Now though, flat owners have this ruling on their side. The upper tier Land Tribunal has decreed that following four different cases brought before it, sub-letting fees should be limited to £40 plus VAT.
So, in practice, any flat owner billed with an amount in excess of this should simply offer up that amount and quote the ruling, which should mean that that will be the end of the matter.
These sub-letting fees vary quite a bit, but charges of £100 plus have been common up to this ruling, and indeed since.
The four appeal cases were brought by landlords to the Land Tribunal in February 2012 and they were heard together by George Bartlett, QC, president of the Upper Tribunal.
In all of these cases the leases made clear that the properties could not be rented out “without the prior written consent of the lessor and the management company, such consent not to be unreasonably withheld or delayed”.
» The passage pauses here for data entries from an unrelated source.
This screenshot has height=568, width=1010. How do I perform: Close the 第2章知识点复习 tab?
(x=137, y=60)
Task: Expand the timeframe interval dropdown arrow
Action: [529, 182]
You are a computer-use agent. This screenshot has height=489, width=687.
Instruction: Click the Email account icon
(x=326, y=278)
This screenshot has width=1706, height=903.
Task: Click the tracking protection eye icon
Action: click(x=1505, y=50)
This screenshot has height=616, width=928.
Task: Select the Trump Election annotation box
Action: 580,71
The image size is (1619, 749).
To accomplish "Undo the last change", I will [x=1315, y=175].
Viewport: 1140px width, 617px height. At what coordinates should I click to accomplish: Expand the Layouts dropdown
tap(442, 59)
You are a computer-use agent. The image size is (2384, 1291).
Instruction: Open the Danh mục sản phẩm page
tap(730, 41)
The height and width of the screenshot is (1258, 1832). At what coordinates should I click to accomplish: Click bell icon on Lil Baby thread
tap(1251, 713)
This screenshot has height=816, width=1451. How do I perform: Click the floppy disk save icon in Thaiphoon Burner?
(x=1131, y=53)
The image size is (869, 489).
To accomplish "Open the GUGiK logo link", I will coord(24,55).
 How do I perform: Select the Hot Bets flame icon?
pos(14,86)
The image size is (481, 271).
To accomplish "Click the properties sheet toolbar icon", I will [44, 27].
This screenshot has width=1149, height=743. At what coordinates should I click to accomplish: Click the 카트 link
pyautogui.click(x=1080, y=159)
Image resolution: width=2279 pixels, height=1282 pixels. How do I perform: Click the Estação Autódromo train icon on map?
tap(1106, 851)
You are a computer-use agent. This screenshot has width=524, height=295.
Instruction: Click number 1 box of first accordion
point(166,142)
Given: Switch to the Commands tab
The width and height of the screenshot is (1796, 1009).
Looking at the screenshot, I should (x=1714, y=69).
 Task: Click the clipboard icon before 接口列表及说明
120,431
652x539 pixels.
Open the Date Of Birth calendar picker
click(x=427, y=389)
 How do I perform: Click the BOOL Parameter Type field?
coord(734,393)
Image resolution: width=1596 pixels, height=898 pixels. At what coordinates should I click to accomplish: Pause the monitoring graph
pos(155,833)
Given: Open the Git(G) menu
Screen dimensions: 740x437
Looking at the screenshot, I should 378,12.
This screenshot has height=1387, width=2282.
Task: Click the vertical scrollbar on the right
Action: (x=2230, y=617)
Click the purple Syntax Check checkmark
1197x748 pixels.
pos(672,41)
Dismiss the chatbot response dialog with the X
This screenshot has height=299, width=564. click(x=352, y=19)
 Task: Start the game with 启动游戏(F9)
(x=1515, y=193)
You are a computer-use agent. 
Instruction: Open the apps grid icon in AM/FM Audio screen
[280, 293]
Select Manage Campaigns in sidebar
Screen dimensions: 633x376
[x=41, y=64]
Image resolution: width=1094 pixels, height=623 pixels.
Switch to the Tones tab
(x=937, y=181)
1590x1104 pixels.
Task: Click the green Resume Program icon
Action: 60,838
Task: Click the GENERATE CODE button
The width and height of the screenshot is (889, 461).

The landlords had argued that preparing and registering the sub-letting agreement (licence) involved a considerable amount of work, but the tribunal was having none of this:
Mr Bartlett QC concluded:
“The appellants seek to justify the consent fee in terms that apply to all consents, and they do so by setting out a list of work that, it is claimed, their agents do. It looks to me to be a list of all the things that could conceivably be done in connection with the grant of consent rather than the things that would need to be done in a typical case or that were in fact done in the cases under consideration”
In all four case the QC concluded “that a fee greater than £40 plus VAT could not be justified, and I determine that this amount is payable.”